## BRIEF
Copy the entries starting at the line containing "Point to the I" and ending at the line containing "Select the right", requests included, with every coordinate in the answers scaled by 0.6 and rounded to a whole number, halves rounding up. Give only those lines, with the requests left unchanged.

## THE DATA
<<<<
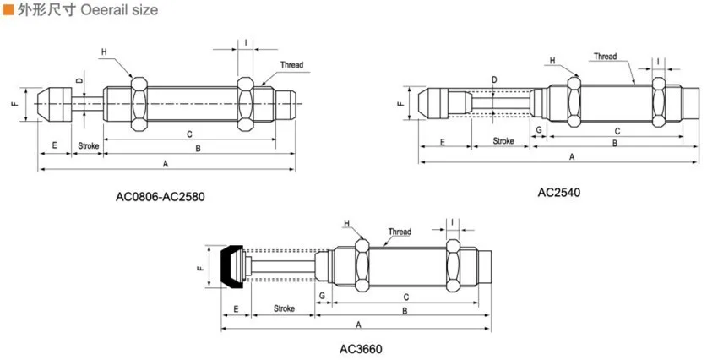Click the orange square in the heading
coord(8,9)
>>>>
<<<<
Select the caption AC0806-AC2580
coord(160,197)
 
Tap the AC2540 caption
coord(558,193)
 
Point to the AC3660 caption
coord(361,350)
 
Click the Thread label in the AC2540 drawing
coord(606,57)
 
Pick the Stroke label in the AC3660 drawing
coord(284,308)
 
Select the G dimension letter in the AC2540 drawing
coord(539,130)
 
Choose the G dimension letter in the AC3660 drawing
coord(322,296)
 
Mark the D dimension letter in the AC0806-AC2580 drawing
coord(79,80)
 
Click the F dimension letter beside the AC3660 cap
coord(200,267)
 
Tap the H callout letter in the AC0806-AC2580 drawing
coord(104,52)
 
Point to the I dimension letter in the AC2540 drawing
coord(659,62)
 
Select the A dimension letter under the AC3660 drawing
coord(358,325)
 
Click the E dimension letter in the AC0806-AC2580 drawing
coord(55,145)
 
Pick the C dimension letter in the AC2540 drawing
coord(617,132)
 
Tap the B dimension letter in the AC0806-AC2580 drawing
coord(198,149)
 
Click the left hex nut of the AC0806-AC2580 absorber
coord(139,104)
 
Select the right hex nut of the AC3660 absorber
>>>>
<<<<
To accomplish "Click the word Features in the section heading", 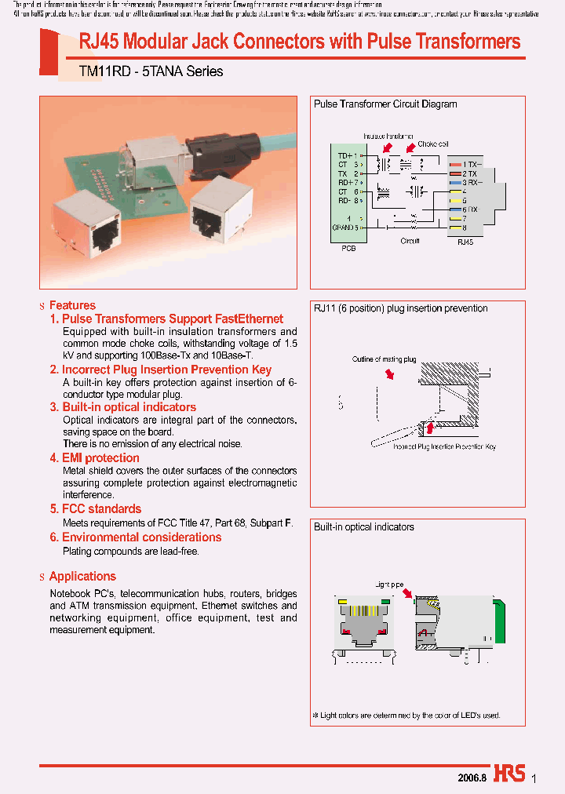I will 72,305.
>>>>
## OUTPUT FOR THIS TASK
Point to the I dimension letter in the AC2540 drawing
coord(395,37)
 
Select the A dimension letter under the AC3660 drawing
coord(215,195)
 
Click the E dimension letter in the AC0806-AC2580 drawing
coord(33,87)
 
Pick the C dimension letter in the AC2540 drawing
coord(370,79)
 
Tap the B dimension letter in the AC0806-AC2580 drawing
coord(119,89)
 
Click the left hex nut of the AC0806-AC2580 absorber
coord(83,62)
 
Select the right hex nut of the AC3660 absorber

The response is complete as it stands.